## REQUIRED WORK
Here is a block of records. Copy every one of them exactly.

## ENTRIES PROVIDED
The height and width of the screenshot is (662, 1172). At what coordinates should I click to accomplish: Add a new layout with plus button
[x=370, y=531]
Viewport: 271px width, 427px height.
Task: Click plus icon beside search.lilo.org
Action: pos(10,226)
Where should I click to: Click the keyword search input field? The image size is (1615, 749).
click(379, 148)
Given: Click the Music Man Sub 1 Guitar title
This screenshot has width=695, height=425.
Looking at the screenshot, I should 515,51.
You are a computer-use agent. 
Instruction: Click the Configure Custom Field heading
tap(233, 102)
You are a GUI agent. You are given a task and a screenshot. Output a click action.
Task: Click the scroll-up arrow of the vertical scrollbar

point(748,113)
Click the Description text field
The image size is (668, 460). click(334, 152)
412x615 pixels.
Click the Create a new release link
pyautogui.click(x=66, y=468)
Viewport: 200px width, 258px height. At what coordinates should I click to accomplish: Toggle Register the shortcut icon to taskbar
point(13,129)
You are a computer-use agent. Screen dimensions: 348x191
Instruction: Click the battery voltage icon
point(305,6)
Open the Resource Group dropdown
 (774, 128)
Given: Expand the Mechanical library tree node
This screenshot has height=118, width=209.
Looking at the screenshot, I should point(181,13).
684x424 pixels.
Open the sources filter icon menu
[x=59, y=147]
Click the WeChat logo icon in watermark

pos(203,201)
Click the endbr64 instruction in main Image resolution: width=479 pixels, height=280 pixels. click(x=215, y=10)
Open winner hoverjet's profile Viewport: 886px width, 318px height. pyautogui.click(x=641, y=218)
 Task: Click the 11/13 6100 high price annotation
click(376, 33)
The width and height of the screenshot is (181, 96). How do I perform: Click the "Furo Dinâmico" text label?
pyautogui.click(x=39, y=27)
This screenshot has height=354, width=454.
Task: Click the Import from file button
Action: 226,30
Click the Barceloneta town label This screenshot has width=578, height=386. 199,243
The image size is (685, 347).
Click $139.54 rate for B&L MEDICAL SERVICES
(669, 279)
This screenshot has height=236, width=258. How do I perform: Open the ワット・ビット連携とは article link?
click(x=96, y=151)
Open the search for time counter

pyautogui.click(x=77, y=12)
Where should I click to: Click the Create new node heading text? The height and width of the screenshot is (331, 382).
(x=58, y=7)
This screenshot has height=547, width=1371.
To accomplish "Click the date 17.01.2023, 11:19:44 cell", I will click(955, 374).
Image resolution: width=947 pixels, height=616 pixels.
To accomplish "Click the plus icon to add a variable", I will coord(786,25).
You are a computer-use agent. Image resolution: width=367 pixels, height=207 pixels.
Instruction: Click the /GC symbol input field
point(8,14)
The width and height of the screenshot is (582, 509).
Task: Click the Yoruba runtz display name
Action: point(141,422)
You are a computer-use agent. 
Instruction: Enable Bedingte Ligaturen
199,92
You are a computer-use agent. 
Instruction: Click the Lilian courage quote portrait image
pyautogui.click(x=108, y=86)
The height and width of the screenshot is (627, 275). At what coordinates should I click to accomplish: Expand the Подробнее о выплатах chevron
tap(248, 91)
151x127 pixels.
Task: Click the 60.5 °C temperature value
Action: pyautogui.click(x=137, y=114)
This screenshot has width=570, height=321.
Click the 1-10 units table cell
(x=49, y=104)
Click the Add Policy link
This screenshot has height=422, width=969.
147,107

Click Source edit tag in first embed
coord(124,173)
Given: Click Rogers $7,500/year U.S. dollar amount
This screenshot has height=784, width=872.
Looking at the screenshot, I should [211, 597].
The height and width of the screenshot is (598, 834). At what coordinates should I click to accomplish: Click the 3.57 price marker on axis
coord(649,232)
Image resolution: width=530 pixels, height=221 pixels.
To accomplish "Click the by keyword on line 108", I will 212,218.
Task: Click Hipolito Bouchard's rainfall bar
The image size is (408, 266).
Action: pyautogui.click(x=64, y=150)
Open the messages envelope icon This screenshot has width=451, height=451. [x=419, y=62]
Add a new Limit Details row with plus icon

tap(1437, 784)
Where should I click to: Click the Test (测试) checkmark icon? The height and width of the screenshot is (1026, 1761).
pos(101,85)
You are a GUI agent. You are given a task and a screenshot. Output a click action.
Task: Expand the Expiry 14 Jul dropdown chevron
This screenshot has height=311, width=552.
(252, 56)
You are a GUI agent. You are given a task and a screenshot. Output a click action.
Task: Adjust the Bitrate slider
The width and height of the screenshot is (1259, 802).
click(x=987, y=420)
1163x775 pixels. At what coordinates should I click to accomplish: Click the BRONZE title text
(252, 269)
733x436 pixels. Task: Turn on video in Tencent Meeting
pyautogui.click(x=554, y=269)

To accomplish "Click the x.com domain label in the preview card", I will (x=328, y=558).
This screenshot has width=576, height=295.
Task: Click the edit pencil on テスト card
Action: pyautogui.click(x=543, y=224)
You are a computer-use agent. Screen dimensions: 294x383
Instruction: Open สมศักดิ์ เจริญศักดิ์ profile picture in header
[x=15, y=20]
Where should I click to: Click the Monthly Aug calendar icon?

## RESULT OF THE EXERCISE
The height and width of the screenshot is (662, 1172). At what coordinates should I click to accomplish: Add a new layout with plus button
[x=370, y=531]
Viewport: 271px width, 427px height.
Task: Click plus icon beside search.lilo.org
Action: pos(10,226)
Where should I click to: Click the keyword search input field? The image size is (1615, 749).
click(379, 148)
Given: Click the Music Man Sub 1 Guitar title
This screenshot has width=695, height=425.
Looking at the screenshot, I should 515,51.
You are a computer-use agent. 
Instruction: Click the Configure Custom Field heading
tap(233, 102)
You are a GUI agent. You are given a task and a screenshot. Output a click action.
Task: Click the scroll-up arrow of the vertical scrollbar

point(748,113)
Click the Description text field
The image size is (668, 460). click(334, 152)
412x615 pixels.
Click the Create a new release link
pyautogui.click(x=66, y=468)
Viewport: 200px width, 258px height. At what coordinates should I click to accomplish: Toggle Register the shortcut icon to taskbar
point(13,129)
You are a computer-use agent. Screen dimensions: 348x191
Instruction: Click the battery voltage icon
point(305,6)
Open the Resource Group dropdown
 (774, 128)
Given: Expand the Mechanical library tree node
This screenshot has height=118, width=209.
Looking at the screenshot, I should point(181,13).
684x424 pixels.
Open the sources filter icon menu
[x=59, y=147]
Click the WeChat logo icon in watermark

pos(203,201)
Click the endbr64 instruction in main Image resolution: width=479 pixels, height=280 pixels. click(x=215, y=10)
Open winner hoverjet's profile Viewport: 886px width, 318px height. pyautogui.click(x=641, y=218)
 Task: Click the 11/13 6100 high price annotation
click(376, 33)
The width and height of the screenshot is (181, 96). How do I perform: Click the "Furo Dinâmico" text label?
pyautogui.click(x=39, y=27)
This screenshot has height=354, width=454.
Task: Click the Import from file button
Action: 226,30
Click the Barceloneta town label This screenshot has width=578, height=386. 199,243
The image size is (685, 347).
Click $139.54 rate for B&L MEDICAL SERVICES
(669, 279)
This screenshot has height=236, width=258. How do I perform: Open the ワット・ビット連携とは article link?
click(x=96, y=151)
Open the search for time counter

pyautogui.click(x=77, y=12)
Where should I click to: Click the Create new node heading text? The height and width of the screenshot is (331, 382).
(x=58, y=7)
This screenshot has height=547, width=1371.
To accomplish "Click the date 17.01.2023, 11:19:44 cell", I will click(955, 374).
Image resolution: width=947 pixels, height=616 pixels.
To accomplish "Click the plus icon to add a variable", I will coord(786,25).
You are a computer-use agent. Image resolution: width=367 pixels, height=207 pixels.
Instruction: Click the /GC symbol input field
point(8,14)
The width and height of the screenshot is (582, 509).
Task: Click the Yoruba runtz display name
Action: point(141,422)
You are a computer-use agent. 
Instruction: Enable Bedingte Ligaturen
199,92
You are a computer-use agent. 
Instruction: Click the Lilian courage quote portrait image
pyautogui.click(x=108, y=86)
The height and width of the screenshot is (627, 275). At what coordinates should I click to accomplish: Expand the Подробнее о выплатах chevron
tap(248, 91)
151x127 pixels.
Task: Click the 60.5 °C temperature value
Action: pyautogui.click(x=137, y=114)
This screenshot has width=570, height=321.
Click the 1-10 units table cell
(x=49, y=104)
Click the Add Policy link
This screenshot has height=422, width=969.
147,107

Click Source edit tag in first embed
coord(124,173)
Given: Click Rogers $7,500/year U.S. dollar amount
This screenshot has height=784, width=872.
Looking at the screenshot, I should [211, 597].
The height and width of the screenshot is (598, 834). At what coordinates should I click to accomplish: Click the 3.57 price marker on axis
coord(649,232)
Image resolution: width=530 pixels, height=221 pixels.
To accomplish "Click the by keyword on line 108", I will 212,218.
Task: Click Hipolito Bouchard's rainfall bar
The image size is (408, 266).
Action: pyautogui.click(x=64, y=150)
Open the messages envelope icon This screenshot has width=451, height=451. [x=419, y=62]
Add a new Limit Details row with plus icon

tap(1437, 784)
Where should I click to: Click the Test (测试) checkmark icon? The height and width of the screenshot is (1026, 1761).
pos(101,85)
You are a GUI agent. You are given a task and a screenshot. Output a click action.
Task: Expand the Expiry 14 Jul dropdown chevron
This screenshot has height=311, width=552.
(252, 56)
You are a GUI agent. You are given a task and a screenshot. Output a click action.
Task: Adjust the Bitrate slider
The width and height of the screenshot is (1259, 802).
click(x=987, y=420)
1163x775 pixels. At what coordinates should I click to accomplish: Click the BRONZE title text
(252, 269)
733x436 pixels. Task: Turn on video in Tencent Meeting
pyautogui.click(x=554, y=269)

To accomplish "Click the x.com domain label in the preview card", I will (x=328, y=558).
This screenshot has width=576, height=295.
Task: Click the edit pencil on テスト card
Action: pyautogui.click(x=543, y=224)
You are a computer-use agent. Screen dimensions: 294x383
Instruction: Open สมศักดิ์ เจริญศักดิ์ profile picture in header
[x=15, y=20]
Where should I click to: Click the Monthly Aug calendar icon?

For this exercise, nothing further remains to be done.